Aug. 18, 2011— -- The Dow Jones industrial average closed 424.7 points lower to 10,985.50 on Thursday due to worries over a global economic slowdown.
In Europe, the major indexes at closing had fallen sharply, with London's FTSE off 4.5 percent and the German DAX down 5.8 percent.
While the Dow fell 3.72 percent, the S&P 500 fell 3.96 percent to 1,146.7 at the close.
Back in the U.S., the Labor Department reported 408,000 initial unemployment claims were filed in the week that ended Aug. 13, up 9,000 from a revised 399,000 from the previous week.
Doug Roberts, chief investment strategist of ChannelCapitalResearch.com, said that because the weekly claim figure is now above the key 400,000 level, it damages investors' confidence in the economic recovery. Adding to the concerns are federal spending cuts, which seem to rule out further fiscal stimulus.
The Federal Reserve of Philadelphia reported a decrease in factory activity in August. Roberts said all eyes will be on the Federal Reserve annual global central banking conference later this month in Jackson Hole, Wyo., for signs of any monetary stimulus.
The Consumer Price Index rose 0.5 percent in July, more than twice the expected 0.2 percent, leading to some fears of "stagflation," a combination of price inflation and stagnation in the economy.
Before these negative U.S. economic reports, bank stocks in the U.S. and in Europe were hit by a wave of selling after Sweden's financial regulator said lenders there should expect a worsening in Europe's debt crisis. That could lead to a freeze of lending between banks, cutting off loans to businesses.
Roberts said American investors are showing concerns the problems European banks face may not be contained to that continent. Investors are watching how Europe is managing its debt crisis, which has already led to bailouts for Greece, Ireland and Portugal.
Meanwhile, investment bank Morgan Stanley cut its global growth forecast for the year to 3.9 percent, down from a previous forecast of 4.2 percent. The bank cited an "insufficient" policy response to Europe's sovereign debt woes and the possibility of fiscal tightening that could make it harder for businesses to borrow.
Morgan Stanley, which also cut its China growth forecast for next year, wrote that the U.S. and Europe are "dangerously close to recession."

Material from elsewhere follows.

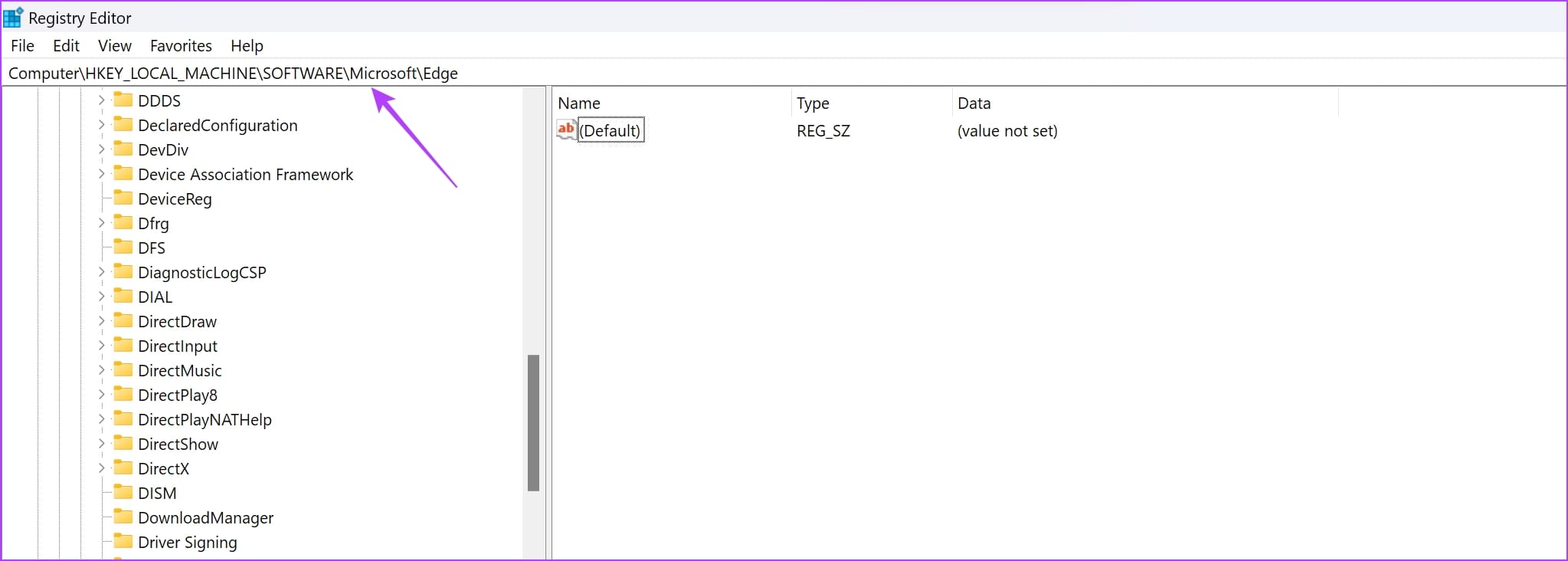Open the File menu
This screenshot has height=561, width=1568.
click(22, 46)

"Recent policy errors, especially Europe's slow and insufficient response to the sovereign crisis and the drama around lifting the U.S. debt ceiling, have weighed down on financial markets and eroded business and consumer confidence," London-based analyst Joachim Fels wrote in the report.
Roberts said Morgan Stanley's report confirmed what many investors already expected.

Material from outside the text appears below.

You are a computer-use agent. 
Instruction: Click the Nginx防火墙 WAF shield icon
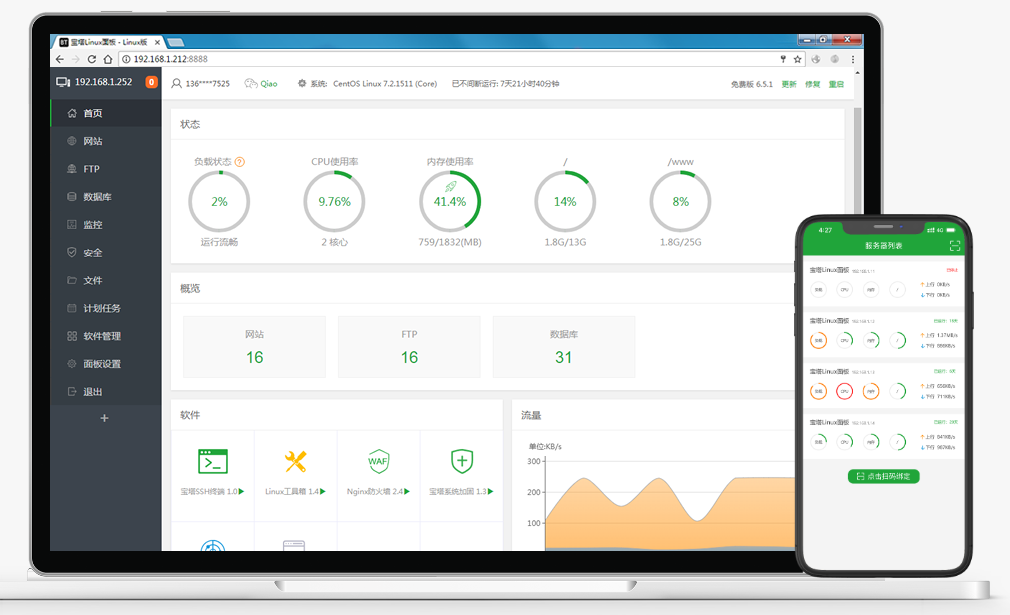[x=378, y=461]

"Everyone is starting to think the economy is starting to fall apart and asking, 'who is going to bail us out?'" Roberts said. He said investors looking for safe havens in Treasury bonds and gold have led to a decrease in Treasury yields and a spike in gold.
The price of gold hit a record high, at $1,829.70 per ounce on Thursday. Gold prices have more than doubled since the recession began in the winter of 2007, and are up about 19 percent since the beginning of June, according to the Associated Press.
In other global economic news, Japanese finance minister also said July exports fell 3.3 percent from the previous year to 5.78 trillion yen ($75.6 billion) as a result of the strong yen and ongoing impact from the March 11 earthquake and tsunami.
In Britain, retail sales rose by only 0.2 percent in July from the month before, below market expectations for a 0.4 percent rise and another sign the British economic recovery is slowing.
The Associated Press contributed to this report.